PinktrottersSi tratta di una suite di un albergo che è una piccola gemma di pace nel caos di Midtown, il Chambers Hotel. Una suite su due piani con un’enorme terrazza in cui il 15 febbraio durante la Fashion Week si è svolta la prima di altre Pinktrottersiniziative del genere. Per qualche ora la suite si è trasformata in un’oasi di relax in cui le fashionistas e non che corrono da una parte all’altra della città per le sfilate e non solo, hanno potuto farsi coccolare dai migliori specialisti della bellezza. Erano a disposizione delle ospiti della suite i servizi degli hair stylist del noto salone Contesta Rock Hair. C’erano poi le ragazze del Wink Brow Bar, brow bar all’ultima moda in cui si esegue il threading ovvero la depilazione delle sopracciglia con il filo. C’erano poi delle makeup artist capitanate da Courtney Culkin che hanno realizzato dei piccoli makeover molto naturali.

Il tutto gratis, come ormai purtroppo capita sempre meno spesso. Non è stata solo un’occasione per farsi belle, ma anche e soprattutto per fare networking, accompagnando le chiacchiere con il Metodo Classico della Cascina Bretta Rossa, bevuto in calici pink, e spizzicando popcorn rosa e altri dolcetti preparati da Miss Coco Cupcake e gustosi paninetti realizzati con i migliori ingredienti made in Italy provenienti dal Baretto.

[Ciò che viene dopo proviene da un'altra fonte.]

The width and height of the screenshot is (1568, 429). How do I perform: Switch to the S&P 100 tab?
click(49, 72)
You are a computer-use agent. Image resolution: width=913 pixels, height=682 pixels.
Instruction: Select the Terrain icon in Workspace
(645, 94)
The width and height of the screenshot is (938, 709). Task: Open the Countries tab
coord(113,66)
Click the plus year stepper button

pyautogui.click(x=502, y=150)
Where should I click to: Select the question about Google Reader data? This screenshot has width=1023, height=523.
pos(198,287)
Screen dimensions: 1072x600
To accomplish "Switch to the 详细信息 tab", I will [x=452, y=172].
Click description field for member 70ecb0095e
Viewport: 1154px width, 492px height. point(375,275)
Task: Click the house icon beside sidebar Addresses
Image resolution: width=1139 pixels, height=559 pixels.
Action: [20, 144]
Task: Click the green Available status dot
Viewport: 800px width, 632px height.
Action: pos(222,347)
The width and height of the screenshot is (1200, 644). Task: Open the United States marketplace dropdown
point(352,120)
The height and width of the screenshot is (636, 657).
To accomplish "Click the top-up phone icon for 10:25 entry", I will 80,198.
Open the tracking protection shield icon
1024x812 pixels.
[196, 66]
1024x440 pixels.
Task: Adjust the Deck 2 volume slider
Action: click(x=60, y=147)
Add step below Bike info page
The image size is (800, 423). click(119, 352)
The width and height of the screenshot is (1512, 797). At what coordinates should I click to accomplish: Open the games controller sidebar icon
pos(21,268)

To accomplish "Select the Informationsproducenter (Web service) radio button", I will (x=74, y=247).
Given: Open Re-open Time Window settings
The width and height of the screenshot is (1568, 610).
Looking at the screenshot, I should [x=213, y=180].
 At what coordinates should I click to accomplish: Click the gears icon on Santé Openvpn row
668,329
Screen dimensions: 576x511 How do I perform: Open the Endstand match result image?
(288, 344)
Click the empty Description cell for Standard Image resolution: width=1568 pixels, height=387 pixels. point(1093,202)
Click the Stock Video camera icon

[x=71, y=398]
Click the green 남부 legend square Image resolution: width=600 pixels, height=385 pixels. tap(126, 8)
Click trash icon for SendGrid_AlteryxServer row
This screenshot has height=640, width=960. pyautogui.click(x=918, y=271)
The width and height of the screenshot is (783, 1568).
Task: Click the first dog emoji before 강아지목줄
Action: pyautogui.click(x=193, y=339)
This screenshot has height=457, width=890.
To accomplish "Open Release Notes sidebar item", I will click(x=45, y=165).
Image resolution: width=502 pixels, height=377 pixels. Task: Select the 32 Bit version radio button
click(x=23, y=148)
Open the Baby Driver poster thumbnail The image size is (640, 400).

Essendo pur sempre in piena fashion week, le ospiti della Pinktrotter Makeover Suite hanno potuto tenere un’occhio anche sul mondo della moda e avere l’opportunità di scoprire in anteprima la collezione delle divertenti t-shirt Let’s Bubble.. Le più fortunate sono anche riuscite ad accaparrarsi una di queste magliette diventate di culto in pochi minuti. La serata si è conclusa con delle lussuose sorprese di Urbani Truffles. Nonostante la nevicata che quella sera ricopriva New York di bianco, hanno partecipato parecchie giovani donne interpretando appieno lo spirito Pinktrotters. Evidentemente, una Pinktrotters non si lascia scoraggiare da un po’ di neve. Pinktrotters, infatti, è una realtà nata in Europa, da un’idea di Eliana Salvi, italiana che vive tra Londra e Milano. Questo è uno dei primi passi di Pinktrotters nella City e sembra proprio che New York sia pronta per le Pinktrotters o che viceversa le Pinktrotters siano pronte per New York. Di certo, è nato un amore.